TEXT SEGMENT
As if there were not enough challenges facing countries around the world, including our island home Bermuda, no longer lurking in the shadows is a threat that no country large or small can ignore. Climate change has become the subject that scientists fear has already begun to impact life on earth, with floods and devastating fires that are a direct result of temperatures that in some cases have been never seen before.

The signs are clear that unless drastic steps are taken internationally to sharply reduce fossil fuels, the planet will be under siege from conditions that will alter life for all.

Here in Bermuda in the middle of the Atlantic, it would seem for those not paying close attention to recent developments that it is not a subject that should bother us. Without pushing any panic buttons, we should be very concerned because in the latest United Nations report on the subject, a grim warning has been issued that scientists believe rising ocean levels could already be at an Irreversible stage.

In this shot on July 26, cows graze as smoke rises from the Dixie Fire burning in Lassen National Forest, near Jonesville, California. An historic drought and recent heatwaves tied to climate change have made wildfires harder to fight in the American West. Yesterday, US weather officials said Earth in July was the hottest month ever recorded (File photograph by Noah Berger/AP)

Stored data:
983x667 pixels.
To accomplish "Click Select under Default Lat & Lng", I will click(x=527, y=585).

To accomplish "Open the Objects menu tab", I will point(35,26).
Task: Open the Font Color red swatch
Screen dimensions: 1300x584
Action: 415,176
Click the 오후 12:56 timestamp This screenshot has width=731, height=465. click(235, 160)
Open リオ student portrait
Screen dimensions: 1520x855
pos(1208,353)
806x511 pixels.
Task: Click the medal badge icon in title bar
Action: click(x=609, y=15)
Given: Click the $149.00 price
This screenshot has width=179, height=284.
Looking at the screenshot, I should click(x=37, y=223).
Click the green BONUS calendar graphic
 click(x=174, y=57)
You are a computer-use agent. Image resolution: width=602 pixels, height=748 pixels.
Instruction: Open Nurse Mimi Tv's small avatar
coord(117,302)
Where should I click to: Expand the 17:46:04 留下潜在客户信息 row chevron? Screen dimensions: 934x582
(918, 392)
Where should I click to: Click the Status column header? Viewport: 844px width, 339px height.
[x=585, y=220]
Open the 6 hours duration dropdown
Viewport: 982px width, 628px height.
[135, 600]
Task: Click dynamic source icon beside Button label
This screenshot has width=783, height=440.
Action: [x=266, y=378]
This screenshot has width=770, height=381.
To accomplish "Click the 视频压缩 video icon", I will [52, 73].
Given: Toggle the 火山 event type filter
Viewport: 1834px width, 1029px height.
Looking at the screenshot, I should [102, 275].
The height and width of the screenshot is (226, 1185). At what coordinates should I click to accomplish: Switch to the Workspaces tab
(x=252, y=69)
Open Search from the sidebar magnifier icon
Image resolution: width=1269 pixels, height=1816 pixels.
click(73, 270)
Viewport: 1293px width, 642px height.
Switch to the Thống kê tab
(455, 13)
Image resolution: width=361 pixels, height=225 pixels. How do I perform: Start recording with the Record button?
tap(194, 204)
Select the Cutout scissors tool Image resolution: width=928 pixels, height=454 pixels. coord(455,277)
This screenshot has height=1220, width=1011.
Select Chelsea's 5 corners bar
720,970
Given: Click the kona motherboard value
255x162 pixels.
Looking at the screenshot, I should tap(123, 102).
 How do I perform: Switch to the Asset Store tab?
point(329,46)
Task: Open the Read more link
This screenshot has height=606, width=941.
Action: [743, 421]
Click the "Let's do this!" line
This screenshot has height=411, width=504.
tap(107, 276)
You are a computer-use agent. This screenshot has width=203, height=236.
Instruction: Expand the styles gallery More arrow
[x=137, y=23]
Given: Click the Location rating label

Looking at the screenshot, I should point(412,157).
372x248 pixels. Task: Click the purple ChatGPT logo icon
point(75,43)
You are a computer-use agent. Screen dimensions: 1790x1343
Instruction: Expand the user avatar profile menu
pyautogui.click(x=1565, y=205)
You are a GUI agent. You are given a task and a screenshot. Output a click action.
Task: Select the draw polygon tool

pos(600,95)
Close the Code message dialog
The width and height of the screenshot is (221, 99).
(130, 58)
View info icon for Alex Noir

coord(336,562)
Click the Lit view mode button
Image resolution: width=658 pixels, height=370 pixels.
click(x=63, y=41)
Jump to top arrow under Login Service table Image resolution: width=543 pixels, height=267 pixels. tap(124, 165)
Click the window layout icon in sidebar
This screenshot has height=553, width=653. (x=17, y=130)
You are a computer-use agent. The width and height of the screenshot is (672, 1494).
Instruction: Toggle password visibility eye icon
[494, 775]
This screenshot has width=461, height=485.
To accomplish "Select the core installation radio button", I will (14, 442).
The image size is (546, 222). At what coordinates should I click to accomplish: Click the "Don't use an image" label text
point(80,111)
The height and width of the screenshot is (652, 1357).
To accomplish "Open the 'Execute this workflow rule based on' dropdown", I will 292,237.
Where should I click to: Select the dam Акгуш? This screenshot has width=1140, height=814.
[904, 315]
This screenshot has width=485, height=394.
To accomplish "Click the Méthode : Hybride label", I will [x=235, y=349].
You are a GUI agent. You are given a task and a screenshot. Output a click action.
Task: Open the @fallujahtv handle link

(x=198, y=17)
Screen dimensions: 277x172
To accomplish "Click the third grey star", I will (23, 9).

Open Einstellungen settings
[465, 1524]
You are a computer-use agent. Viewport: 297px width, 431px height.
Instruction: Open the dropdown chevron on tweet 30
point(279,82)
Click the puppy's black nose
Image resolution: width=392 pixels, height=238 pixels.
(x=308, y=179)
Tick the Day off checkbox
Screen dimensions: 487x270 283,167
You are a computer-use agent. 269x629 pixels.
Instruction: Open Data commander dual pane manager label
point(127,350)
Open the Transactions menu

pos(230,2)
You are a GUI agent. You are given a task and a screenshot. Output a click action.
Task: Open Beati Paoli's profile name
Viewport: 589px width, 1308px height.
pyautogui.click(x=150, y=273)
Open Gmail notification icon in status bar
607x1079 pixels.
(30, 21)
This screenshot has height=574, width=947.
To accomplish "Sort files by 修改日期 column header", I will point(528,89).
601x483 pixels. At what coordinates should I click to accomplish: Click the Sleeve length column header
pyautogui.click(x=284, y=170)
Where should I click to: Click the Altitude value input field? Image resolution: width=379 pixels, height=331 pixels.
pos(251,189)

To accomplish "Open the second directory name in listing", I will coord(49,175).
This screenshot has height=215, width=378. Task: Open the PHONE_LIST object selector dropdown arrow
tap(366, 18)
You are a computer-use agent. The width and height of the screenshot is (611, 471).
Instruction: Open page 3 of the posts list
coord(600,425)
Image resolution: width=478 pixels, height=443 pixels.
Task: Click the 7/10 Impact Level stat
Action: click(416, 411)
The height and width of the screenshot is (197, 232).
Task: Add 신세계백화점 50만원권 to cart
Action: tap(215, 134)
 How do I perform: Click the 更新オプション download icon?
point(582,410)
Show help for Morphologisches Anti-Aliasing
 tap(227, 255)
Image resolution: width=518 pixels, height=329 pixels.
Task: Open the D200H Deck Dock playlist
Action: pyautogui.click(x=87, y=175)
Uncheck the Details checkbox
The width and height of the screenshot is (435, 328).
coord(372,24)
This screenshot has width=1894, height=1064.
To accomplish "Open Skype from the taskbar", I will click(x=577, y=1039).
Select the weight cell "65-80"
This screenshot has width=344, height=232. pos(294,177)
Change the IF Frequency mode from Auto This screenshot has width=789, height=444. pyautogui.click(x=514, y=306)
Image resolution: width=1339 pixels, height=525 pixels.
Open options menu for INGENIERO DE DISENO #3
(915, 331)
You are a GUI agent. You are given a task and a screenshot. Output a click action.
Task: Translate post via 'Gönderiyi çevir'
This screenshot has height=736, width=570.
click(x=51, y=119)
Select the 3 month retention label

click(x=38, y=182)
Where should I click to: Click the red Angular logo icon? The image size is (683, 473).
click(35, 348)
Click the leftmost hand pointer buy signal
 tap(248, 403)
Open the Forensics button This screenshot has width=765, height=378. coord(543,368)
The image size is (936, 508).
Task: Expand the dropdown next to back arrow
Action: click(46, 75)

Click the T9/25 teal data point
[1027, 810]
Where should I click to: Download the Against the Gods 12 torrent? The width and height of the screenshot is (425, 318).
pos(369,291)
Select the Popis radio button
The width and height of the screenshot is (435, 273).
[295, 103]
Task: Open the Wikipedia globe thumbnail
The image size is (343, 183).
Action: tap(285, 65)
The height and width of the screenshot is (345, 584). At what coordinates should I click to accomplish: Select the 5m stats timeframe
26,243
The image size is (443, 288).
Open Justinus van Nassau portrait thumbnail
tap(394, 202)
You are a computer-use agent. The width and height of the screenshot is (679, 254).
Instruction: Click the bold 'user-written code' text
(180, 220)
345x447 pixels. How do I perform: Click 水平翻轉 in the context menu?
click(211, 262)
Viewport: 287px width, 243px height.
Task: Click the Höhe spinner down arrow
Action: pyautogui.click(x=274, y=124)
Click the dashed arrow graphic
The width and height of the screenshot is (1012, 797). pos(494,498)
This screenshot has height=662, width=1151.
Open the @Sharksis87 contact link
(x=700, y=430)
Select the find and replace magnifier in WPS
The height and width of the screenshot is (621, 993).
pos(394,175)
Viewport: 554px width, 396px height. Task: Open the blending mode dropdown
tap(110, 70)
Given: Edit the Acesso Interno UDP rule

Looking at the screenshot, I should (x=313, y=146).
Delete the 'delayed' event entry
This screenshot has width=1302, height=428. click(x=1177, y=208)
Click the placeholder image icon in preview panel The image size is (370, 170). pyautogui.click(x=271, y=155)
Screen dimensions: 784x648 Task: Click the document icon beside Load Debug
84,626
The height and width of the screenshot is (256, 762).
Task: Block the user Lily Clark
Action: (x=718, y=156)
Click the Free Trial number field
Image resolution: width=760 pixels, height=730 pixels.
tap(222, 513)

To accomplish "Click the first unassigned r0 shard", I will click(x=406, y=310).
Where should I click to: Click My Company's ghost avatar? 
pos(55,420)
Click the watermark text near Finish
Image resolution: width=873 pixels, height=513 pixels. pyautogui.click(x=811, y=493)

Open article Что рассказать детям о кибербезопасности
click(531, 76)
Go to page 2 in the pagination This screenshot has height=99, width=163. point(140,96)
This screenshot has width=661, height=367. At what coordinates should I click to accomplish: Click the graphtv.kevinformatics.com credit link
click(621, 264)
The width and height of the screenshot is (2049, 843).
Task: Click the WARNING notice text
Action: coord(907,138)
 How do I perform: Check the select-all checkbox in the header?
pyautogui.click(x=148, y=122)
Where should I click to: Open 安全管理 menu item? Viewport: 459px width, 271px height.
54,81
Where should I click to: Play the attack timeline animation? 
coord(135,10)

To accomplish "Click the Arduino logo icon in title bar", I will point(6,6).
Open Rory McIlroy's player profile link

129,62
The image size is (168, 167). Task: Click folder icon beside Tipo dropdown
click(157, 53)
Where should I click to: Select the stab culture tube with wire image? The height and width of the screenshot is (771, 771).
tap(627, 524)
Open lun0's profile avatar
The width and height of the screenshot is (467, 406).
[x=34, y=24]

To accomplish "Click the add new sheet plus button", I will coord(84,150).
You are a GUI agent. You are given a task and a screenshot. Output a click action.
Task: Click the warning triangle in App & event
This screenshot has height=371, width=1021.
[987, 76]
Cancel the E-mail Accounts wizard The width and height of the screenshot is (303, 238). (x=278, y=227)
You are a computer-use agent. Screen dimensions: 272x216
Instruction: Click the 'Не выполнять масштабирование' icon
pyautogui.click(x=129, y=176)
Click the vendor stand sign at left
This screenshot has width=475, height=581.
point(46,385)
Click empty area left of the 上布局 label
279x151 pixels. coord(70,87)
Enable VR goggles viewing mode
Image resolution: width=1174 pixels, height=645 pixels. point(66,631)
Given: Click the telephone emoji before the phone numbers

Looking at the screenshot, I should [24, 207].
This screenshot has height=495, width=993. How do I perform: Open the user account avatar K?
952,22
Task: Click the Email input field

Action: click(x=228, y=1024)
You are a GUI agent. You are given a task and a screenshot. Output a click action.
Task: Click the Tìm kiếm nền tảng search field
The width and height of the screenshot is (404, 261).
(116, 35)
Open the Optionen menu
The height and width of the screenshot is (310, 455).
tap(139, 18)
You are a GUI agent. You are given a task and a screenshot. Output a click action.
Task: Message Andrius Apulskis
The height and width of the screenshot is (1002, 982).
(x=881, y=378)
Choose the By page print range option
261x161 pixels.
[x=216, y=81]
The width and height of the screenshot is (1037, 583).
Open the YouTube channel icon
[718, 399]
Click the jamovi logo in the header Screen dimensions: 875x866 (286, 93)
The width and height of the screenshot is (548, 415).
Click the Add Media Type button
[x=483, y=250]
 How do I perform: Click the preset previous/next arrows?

TASKS AND EXERCISES
• a. In the climate change text, rewrite the paragraph beginning "Here in Bermuda in the middle of the Atlantic" as a shorter version that keeps its main facts.
• b. According to the climate change text, which month did US weather officials say was the hottest month ever recorded on Earth?
• c. Continue the climate change text from its final sentence.

OUTPUTS IN ORDER
• a. Although Bermuda's mid-Atlantic location might suggest that climate change is not its concern, there is good reason for serious worry. The latest United Nations report warns that scientists believe rising ocean levels may already have reached an irreversible stage.

• b. July.

• c.
While there is no need to make a mad dash for the nearest boat, it is not a comforting thought to know that there are low land areas that could face the unthinkable.

It is not something that will happen tomorrow, next week, or a few years away. However, scientists are not biting their words in warning that time could be running out for immediate action by powerful conglomerates to reduce fossil-fuel emissions in their production processes. There has been plenty of talk about what could be considered as good intentions by corporate bosses, but it is action not words that could at least slow down global warming, which continues to impact so many lives in so many ways.

The real enemy could be scepticism, which has resulted in many refusing to accept being vaccinated despite overwhelming evidence by leading medical scientists around the world that it is the best protection against Covid 19 and its Delta variant, which has been devastating in many countries.

Warnings were sounded early, but it was not until hospitals were overflowing with thousands succumbing to the virus that a mass effort was launched to halt what was becoming a threat globally.

The battle to get people to co-operate in getting vaccinated continues not only around the world, but also here in Bermuda. The virus could not be happier with those who for whatever reason turn their backs on vaccination — it is these people that become bridges making it easier for the virus to infect as many as possible.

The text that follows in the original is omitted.